The museum is named for Fr. Gregory Gerrer, a Benedictine monk of St. Gregory's Abbey, who was an art historian and art collector. During his travels in the United States, Europe, Africa and South America, he acquired art and artifacts to exhibit in Oklahoma. In 1919, the collection moved to Benedictine Hall where it was called St. Gregory's Abbey Art Gallery and Museum. G. Patrick Riley visited the museum as a child in the early 1940s, and credits these visits as his inspiration to become an artist. In 2022, a large sculpture by Riley and fellow artist Glen Henry entitled "Trinity Eagle" was erected in front of the museum building. Starting in 1962, the Gerrer collection was on long-term loan to the Oklahoma Science and Arts Foundation in Oklahoma City. St. Gregory's Abbey built a new building as a permanent home for the collection with matching funds from the Mabee Foundation. The Mabee-Gerrer Museum of Art opened in 1979. The building was designed by Chadsey/Architects from Tulsa, Oklahoma. An addition to this building opened in 1990 which expanded the educational programming offered by the museum.

===Etruscan Treasures===
The museum was the exclusive United States venue to show Etruscan Treasures, an exhibit which featured Etruscan and Roman gold work, as well as artifacts from the Vatican Museums. This was the first time that the gold jewelry, from the collection of Prince Fabrizio Alliata di Montereale, was publicly displayed. The exhibit ran from June 1 through October 31, 2004, and was featured in a documentary produced by Oklahoma's Public Television Station.

===Mummy research===
In August 2015, SSM Health St. Anthony Hospital - Shawnee performed CT scans on the two Egyptian mummies in the museum's collection. The mummies previously visited the same hospital in 1991 for X-rays. The scans showed that Tutu's organs had been individually mummified and placed back inside her stomach and chest cavity before she was wrapped in linen.

==Collection==
The museum's collection began with a gift in 1903. While Fr. Gregory Gerrer was traveling in the Holy Land, he was presented with an Egyptian scarab with the hieroglyphic goose symbol on it.

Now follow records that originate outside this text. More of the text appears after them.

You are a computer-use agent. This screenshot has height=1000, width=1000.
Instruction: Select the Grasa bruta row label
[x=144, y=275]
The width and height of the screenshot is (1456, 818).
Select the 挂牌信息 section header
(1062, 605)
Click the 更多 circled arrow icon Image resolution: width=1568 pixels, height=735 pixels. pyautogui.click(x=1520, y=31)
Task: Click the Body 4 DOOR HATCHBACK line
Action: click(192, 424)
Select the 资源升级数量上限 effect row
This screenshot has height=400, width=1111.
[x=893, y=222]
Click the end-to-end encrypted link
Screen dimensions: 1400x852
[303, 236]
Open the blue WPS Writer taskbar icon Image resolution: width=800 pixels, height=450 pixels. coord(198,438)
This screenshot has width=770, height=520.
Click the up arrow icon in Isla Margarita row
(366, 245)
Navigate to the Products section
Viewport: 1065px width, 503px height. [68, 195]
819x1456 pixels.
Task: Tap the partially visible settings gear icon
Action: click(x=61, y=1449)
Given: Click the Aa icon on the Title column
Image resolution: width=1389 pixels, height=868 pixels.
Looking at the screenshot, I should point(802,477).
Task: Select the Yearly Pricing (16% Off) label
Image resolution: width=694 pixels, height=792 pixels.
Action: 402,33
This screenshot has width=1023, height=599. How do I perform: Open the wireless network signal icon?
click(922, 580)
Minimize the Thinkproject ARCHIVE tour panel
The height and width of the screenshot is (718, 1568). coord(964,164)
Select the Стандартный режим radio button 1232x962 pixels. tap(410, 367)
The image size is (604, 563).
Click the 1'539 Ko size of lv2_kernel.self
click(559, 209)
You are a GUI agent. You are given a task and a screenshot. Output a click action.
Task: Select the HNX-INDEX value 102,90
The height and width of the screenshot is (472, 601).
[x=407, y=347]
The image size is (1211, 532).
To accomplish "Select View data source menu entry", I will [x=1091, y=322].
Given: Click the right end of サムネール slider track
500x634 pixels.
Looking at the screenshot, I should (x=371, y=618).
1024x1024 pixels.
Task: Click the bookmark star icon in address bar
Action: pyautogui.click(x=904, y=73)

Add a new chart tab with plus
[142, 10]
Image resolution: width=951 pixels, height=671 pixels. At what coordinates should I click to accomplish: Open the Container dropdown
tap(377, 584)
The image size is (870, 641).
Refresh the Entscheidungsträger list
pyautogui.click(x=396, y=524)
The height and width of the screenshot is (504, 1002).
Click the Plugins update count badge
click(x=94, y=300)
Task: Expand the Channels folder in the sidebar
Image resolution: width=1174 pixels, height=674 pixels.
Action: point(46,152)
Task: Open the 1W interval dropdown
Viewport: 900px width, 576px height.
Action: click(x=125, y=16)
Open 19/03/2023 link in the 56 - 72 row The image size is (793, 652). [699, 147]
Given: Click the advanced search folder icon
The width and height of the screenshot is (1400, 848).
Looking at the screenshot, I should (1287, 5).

The museum houses an artifact collection that includes an ancient Egyptian mummy and sarcophagus, ancient Egyptian animal mummies, Roman glass, ancient Greek pottery, ancient Chinese terracotta figures, European ivory and icons, Venetian armor, Mesoamerican stone carvings, shrunken heads, Spanish colonial paintings, and African masks and bronzes. The paintings collection includes work from Guido Reni, Tintoretto, Guercino, Bartolomé Esteban Murillo, Jean-Léon Gérôme, William-Adolphe Bouguereau, William Merritt Chase, Albert Bierstadt and Robert Priseman.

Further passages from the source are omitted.